More recently I have tried cutting out the fried stuff for breakfast and switched to porridge instead, I swapped the sandwich at lunch for a healthy salad and Sarah and I ate better in the evenings.  The result was that I lost half a stone.  However it didn't take long before I lapsed back into my old ways and the weight has snuck back on (not helped with a period of non-running).

I recognise that my weight is a key factor in why I run.  Since starting running I have lost 3 and a bit stone and I feel great now that I am lighter, but I could do more.  

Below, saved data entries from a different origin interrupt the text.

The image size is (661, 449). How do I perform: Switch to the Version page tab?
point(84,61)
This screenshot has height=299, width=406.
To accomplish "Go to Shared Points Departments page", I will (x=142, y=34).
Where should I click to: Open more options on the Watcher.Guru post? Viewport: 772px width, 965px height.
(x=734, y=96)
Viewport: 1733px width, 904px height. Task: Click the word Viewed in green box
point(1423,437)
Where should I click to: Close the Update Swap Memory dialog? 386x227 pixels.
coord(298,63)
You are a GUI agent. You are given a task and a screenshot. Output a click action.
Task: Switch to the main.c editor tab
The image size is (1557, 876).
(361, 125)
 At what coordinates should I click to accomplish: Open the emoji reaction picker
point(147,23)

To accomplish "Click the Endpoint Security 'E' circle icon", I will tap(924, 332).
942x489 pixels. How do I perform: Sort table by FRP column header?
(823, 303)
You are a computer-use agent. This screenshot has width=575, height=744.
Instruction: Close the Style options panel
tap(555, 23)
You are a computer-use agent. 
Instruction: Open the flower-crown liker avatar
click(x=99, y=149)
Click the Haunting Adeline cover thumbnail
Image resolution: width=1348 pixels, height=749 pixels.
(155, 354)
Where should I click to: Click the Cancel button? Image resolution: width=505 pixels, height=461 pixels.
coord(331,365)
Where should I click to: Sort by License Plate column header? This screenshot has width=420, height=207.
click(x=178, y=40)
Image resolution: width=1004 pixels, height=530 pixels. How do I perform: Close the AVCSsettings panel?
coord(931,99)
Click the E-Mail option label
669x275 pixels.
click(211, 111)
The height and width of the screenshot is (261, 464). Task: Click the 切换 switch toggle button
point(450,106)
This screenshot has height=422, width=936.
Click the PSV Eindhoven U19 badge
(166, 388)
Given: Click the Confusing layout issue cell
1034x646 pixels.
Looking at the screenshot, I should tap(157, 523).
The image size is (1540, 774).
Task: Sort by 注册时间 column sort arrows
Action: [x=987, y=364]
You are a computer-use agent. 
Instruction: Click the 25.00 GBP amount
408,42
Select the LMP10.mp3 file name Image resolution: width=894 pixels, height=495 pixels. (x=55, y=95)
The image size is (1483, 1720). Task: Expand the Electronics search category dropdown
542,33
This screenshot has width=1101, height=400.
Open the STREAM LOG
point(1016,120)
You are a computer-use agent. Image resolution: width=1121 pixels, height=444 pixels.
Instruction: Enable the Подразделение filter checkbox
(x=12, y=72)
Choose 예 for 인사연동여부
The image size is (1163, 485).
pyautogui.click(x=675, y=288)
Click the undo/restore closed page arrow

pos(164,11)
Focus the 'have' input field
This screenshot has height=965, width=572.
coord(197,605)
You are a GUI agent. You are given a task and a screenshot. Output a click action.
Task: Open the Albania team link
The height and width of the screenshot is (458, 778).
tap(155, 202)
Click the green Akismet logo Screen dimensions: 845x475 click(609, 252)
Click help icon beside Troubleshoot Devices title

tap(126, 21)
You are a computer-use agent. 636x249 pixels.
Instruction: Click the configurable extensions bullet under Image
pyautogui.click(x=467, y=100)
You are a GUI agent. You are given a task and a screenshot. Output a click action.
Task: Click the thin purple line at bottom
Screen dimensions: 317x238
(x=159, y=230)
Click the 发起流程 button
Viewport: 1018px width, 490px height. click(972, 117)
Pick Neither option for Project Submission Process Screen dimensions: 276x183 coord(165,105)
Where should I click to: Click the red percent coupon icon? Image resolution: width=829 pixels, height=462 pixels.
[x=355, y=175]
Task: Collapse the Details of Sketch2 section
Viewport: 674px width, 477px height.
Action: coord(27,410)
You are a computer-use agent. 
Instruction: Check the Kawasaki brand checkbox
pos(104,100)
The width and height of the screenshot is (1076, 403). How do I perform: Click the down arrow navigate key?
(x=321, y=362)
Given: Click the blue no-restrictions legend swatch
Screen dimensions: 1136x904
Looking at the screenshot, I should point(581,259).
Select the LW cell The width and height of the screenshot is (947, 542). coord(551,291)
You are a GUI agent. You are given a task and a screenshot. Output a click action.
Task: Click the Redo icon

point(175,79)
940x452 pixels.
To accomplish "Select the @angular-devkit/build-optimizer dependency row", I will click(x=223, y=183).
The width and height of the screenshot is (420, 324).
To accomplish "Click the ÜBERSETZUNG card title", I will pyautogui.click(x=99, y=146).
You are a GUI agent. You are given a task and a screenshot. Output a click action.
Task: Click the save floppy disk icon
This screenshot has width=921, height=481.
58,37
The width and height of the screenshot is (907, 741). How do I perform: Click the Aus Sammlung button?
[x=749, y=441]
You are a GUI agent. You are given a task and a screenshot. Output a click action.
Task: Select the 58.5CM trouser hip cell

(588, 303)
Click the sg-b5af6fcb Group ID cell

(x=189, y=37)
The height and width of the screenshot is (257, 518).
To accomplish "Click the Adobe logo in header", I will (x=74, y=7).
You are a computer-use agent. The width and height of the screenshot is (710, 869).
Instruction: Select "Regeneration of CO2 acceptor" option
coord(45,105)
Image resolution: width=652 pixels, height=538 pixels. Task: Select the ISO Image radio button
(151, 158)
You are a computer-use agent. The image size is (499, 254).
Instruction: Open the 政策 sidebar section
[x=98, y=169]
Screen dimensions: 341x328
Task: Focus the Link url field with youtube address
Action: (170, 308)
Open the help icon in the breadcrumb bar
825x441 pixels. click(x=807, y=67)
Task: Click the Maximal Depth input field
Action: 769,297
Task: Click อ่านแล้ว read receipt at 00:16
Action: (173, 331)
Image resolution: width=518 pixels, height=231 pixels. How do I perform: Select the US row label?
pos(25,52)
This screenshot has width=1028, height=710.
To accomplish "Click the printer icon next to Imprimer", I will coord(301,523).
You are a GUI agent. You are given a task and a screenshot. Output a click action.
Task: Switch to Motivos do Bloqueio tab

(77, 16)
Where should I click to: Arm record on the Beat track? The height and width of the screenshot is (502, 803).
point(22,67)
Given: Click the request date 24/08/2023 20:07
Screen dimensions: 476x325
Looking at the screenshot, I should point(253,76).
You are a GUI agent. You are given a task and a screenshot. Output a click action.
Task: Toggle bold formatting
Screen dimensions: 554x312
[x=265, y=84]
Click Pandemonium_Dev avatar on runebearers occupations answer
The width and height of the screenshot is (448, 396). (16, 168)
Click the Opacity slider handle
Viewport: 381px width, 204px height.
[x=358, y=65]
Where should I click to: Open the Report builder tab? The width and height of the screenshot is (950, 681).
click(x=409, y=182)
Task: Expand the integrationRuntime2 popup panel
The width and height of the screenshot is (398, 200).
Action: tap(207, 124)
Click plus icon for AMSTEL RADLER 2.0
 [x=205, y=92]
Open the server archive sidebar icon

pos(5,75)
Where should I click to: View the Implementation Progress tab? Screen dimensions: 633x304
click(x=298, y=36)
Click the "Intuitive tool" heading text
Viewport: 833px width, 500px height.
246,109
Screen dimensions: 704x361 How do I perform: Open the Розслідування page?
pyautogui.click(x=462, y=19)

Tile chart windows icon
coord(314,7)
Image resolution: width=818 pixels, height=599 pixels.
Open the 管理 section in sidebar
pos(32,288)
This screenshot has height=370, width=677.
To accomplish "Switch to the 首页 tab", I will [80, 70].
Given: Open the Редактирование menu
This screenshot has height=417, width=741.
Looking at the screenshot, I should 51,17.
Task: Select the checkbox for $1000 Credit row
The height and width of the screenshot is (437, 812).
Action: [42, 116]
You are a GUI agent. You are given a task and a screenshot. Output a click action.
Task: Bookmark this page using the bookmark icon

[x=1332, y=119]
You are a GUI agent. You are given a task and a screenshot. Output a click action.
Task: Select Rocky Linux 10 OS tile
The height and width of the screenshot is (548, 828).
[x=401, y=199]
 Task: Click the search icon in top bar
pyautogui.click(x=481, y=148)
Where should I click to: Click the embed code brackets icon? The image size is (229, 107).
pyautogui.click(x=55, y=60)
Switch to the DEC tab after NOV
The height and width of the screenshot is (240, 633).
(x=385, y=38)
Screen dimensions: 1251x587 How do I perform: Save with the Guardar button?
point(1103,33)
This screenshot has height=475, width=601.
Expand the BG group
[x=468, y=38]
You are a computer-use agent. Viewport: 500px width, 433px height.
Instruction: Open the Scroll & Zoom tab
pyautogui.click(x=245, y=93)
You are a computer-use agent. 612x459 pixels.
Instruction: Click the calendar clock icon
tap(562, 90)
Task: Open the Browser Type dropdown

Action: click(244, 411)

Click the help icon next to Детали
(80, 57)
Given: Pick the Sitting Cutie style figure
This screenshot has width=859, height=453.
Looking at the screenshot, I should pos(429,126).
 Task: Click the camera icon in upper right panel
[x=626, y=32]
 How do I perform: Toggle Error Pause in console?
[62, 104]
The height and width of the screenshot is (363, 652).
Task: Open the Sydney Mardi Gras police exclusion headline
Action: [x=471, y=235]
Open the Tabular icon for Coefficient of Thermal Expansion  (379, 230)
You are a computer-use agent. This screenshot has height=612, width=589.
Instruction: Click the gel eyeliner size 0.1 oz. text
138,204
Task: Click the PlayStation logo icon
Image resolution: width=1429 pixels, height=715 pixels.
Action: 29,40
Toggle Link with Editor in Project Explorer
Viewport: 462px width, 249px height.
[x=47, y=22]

Over the next few months I am going to try and do three things:

1) Cut out the breakfast baps at work and save them for a weekend treat
2) Revise my lunchtime eating to cut out the crisps and chocolate
3) Go back to cooking more at home and putting the variation back into my evening meals

Hopefully these steps will see me lose weight and feel better about myself.  I am also hoping that this will see me run a bit faster and will make those longer runs just that little bit easier!!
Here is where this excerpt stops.